Durante as 29 horas que estive em trabalho de parto, senti uma dor que de sofrida não tinha nada. Era uma sensação de “alcançar”, de “estar apta”, de “fim de ciclo”, de “missão cumprida”. Cada contração foi interpretada por mim como “um passo a mais em direção à minha filha”. Cada uma que vinha me deixava mais próxima dela. Peguei-me, inclusive, muitas vezes pedindo para vir a contração, entre uma e outra. Terminava uma, eu respirava fundo, me esticava, caminhava, me movimentava e pensava “pode vir a próxima”. Era a Clara que estava vindo, como não querê-las?

Então hoje, que completa 1 ano que minha filha começou a atravessar a linha fronteiriça do mundo de lá, agradeço à vida por ter podido entrar em trabalho de parto, porque isso a preparou melhor para a vida, com toda certeza. Se assim não fosse, as contrações simplesmente não existiriam mais na história biológica humana. Se existem, é porque são necessárias.

Amanhã, 30 de julho, Clara completará 1 ano de vida. De uma vida incrível!
Ontem (quer dizer, hoje) fui dormir às 5 da manhã preparando as coisas pro aniversário dela, que será uma festinha craft, cheia de coisas feitas à mão.
Eu decorei mais de 100 fotos em diferentes ampliações que retratam esse 1 ano de vida dela.
Foi um trabalho muito emocionante.
Cada foto que eu olhava me trazia o sentimento da época.
Eu e o pai dela juntos em trabalho de parto, ela recém nascida, ela bem pequenininha, ela crescendo e engordando, ela comendo pela primeira vez, o primeiro dentinho… Foi uma viagem intensa a momentos importantes desse 1 ano.
Mas não são os momentos mais importantes. Esses não foram fotografados.
Na calada da noite, uma mãozinha no meu rosto. Na amamentação, um sorriso. Um abraço amoroso. Um olhar de entrega. A expressão de que somos tudo o que ela precisa ter.

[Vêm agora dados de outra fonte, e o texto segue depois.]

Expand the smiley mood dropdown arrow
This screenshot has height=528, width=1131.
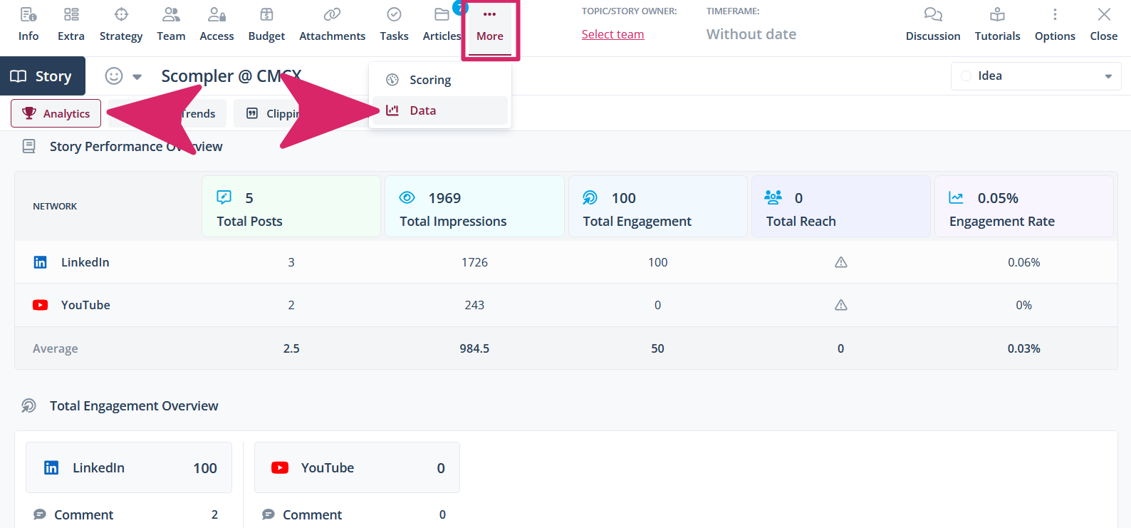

Não há nada que eu possa falar que resuma satisfatoriamente o que eu sinto, porque as palavras são artifícios muito limitados frente a alguns tipos de amor. Então deixo, nessa véspera de aniversário de 1 ano da minha filha, um recado para todas as gestantes e mulheres que ainda querem ser mães:

NÃO TEMAM A DOR. Qualquer que seja ela. 

Outro dia ouvi de uma pessoa que ela não queria ser mãe nunca para não sentir dor. Ela se referia tanto à dor do parto quanto à dor das coisas da vida, a sofrimentos possíveis.
Quem teme a dor do parto apenas não a entendeu ainda.
Ela não é sofrida. Ela é conquista.
Ela te abre não lá embaixo. Ela te abre aqui no peito, pra vida que vem vindo.

Quem vive evitando a dor não está vivendo. Quem não sente dor já está morto.